> **TASK REQUIREMENTS**: Please reproduce the entries below exactly, starting at the first line and ending with the line that holds "Click the magenta".

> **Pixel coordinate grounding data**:
Start of Block
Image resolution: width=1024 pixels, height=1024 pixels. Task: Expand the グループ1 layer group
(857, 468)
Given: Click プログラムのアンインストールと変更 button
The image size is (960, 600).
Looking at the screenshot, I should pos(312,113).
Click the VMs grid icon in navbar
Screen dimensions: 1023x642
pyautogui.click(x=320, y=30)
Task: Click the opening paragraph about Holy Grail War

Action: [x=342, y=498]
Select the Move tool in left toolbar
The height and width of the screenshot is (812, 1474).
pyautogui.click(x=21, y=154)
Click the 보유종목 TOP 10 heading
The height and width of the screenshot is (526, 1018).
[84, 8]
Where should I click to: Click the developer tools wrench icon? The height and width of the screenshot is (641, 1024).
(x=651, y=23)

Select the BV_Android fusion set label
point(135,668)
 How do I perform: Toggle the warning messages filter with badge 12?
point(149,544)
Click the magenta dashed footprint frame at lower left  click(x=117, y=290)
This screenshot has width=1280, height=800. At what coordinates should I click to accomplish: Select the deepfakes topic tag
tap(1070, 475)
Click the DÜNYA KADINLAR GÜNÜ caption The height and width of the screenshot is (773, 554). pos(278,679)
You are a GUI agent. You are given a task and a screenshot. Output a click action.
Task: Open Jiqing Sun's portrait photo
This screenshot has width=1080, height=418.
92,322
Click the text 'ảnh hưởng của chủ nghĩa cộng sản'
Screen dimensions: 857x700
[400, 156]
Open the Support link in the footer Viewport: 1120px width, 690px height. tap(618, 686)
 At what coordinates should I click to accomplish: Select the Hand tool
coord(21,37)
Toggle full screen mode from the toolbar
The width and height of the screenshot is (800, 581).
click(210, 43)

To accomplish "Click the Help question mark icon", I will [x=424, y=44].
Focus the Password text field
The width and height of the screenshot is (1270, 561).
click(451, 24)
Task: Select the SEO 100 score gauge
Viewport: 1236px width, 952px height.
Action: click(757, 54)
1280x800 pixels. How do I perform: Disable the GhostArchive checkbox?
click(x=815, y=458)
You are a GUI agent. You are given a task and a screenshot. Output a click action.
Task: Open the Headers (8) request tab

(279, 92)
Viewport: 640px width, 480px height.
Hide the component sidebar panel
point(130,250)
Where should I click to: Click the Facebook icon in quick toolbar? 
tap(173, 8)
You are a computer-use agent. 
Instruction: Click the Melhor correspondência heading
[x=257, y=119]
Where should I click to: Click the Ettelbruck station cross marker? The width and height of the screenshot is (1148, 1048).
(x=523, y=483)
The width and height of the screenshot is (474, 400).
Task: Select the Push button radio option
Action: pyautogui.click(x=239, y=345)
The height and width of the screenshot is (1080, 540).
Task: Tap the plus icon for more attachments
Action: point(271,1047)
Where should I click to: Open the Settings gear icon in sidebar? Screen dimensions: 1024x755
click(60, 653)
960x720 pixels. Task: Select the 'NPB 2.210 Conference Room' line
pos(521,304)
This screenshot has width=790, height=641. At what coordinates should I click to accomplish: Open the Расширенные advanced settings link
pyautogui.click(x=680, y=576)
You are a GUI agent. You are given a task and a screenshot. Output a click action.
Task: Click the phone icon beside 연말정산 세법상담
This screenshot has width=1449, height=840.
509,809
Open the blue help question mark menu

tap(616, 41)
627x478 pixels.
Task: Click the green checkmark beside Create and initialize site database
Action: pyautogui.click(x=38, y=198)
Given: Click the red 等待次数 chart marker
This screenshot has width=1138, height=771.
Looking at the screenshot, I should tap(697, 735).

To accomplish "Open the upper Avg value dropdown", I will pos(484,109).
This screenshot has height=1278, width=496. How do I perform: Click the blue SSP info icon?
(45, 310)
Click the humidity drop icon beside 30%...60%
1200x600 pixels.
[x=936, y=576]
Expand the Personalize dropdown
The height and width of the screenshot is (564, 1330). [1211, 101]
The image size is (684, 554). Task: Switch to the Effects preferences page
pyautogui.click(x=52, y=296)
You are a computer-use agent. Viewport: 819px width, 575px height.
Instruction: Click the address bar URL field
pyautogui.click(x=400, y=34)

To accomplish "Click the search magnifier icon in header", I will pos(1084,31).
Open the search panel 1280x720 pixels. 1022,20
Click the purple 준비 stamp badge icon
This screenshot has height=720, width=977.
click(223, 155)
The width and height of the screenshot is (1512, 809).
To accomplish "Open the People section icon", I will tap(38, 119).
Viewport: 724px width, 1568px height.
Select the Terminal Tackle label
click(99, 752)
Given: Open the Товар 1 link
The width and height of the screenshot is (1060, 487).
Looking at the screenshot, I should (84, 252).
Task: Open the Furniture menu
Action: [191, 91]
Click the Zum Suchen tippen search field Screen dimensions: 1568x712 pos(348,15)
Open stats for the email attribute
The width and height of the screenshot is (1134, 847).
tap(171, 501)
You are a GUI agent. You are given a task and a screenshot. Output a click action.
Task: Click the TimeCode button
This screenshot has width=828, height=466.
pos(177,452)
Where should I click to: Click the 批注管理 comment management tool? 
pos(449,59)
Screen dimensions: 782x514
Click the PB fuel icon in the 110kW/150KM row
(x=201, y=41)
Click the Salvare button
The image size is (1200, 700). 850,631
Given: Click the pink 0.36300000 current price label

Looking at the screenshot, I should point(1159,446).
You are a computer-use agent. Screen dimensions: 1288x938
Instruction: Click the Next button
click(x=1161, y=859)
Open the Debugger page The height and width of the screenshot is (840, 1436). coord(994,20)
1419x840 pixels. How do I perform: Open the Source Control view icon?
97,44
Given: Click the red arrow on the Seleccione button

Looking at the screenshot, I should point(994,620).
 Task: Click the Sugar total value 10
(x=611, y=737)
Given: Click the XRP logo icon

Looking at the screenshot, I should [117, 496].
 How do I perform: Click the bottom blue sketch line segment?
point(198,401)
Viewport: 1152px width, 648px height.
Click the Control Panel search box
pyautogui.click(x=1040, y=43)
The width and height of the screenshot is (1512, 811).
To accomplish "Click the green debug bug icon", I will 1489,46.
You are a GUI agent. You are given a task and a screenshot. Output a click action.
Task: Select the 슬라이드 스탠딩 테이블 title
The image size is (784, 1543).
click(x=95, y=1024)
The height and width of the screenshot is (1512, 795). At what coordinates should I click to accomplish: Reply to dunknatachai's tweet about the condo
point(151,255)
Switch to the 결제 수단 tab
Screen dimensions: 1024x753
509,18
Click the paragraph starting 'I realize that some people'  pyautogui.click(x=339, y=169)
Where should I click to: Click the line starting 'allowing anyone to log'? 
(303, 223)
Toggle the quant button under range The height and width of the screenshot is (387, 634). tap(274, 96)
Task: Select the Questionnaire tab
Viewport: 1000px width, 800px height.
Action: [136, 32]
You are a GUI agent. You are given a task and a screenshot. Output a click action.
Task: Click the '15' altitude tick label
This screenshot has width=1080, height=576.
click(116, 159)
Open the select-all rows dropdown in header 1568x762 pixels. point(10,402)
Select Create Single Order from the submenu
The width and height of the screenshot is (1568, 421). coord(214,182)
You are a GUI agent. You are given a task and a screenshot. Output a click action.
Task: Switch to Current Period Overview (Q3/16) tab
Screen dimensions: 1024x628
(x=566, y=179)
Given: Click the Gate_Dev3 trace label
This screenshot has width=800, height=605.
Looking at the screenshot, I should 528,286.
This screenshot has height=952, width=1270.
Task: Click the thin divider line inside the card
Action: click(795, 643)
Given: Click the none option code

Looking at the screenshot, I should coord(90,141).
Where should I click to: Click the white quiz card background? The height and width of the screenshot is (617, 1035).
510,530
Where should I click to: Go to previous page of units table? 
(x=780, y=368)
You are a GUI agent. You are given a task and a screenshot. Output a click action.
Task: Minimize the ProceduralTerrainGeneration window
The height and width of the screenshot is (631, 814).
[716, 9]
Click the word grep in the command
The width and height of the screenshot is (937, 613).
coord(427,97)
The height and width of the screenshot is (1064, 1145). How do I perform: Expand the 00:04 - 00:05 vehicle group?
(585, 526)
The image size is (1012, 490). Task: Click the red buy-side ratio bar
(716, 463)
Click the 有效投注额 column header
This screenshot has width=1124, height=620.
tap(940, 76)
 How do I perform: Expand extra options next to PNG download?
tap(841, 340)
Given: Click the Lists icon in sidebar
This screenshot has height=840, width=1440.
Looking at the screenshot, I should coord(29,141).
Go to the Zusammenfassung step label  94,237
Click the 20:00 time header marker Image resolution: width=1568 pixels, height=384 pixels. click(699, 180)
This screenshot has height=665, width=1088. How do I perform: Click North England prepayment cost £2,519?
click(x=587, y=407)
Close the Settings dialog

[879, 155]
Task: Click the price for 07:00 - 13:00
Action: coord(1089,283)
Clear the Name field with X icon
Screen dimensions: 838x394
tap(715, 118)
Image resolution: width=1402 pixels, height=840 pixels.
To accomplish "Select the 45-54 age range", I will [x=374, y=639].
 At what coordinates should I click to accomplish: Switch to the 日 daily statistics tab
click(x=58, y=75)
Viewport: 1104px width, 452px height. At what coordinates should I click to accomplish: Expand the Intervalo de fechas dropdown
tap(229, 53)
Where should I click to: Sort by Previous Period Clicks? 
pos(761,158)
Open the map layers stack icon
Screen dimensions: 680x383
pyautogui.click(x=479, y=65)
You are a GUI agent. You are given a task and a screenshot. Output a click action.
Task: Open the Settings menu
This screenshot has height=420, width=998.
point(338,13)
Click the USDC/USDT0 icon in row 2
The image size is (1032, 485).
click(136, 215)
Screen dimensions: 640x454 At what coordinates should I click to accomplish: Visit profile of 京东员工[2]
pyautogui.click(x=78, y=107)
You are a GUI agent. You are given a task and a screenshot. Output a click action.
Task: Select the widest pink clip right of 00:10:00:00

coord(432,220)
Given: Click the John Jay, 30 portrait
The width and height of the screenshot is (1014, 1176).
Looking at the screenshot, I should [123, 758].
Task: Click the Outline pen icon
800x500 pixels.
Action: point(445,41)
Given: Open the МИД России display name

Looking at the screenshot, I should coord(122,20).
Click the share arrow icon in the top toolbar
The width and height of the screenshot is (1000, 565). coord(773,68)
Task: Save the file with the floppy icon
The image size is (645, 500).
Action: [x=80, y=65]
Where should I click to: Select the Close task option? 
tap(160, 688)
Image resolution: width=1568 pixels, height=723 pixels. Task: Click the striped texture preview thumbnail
End of Block
> **ANSWER BELOW**:
Image resolution: width=1024 pixels, height=1024 pixels. Task: Expand the グループ1 layer group
(857, 468)
Given: Click プログラムのアンインストールと変更 button
The image size is (960, 600).
Looking at the screenshot, I should pos(312,113).
Click the VMs grid icon in navbar
Screen dimensions: 1023x642
pyautogui.click(x=320, y=30)
Task: Click the opening paragraph about Holy Grail War

Action: [x=342, y=498]
Select the Move tool in left toolbar
The height and width of the screenshot is (812, 1474).
pyautogui.click(x=21, y=154)
Click the 보유종목 TOP 10 heading
The height and width of the screenshot is (526, 1018).
[84, 8]
Where should I click to: Click the developer tools wrench icon? The height and width of the screenshot is (641, 1024).
(x=651, y=23)

Select the BV_Android fusion set label
point(135,668)
 How do I perform: Toggle the warning messages filter with badge 12?
point(149,544)
Click the magenta dashed footprint frame at lower left  click(x=117, y=290)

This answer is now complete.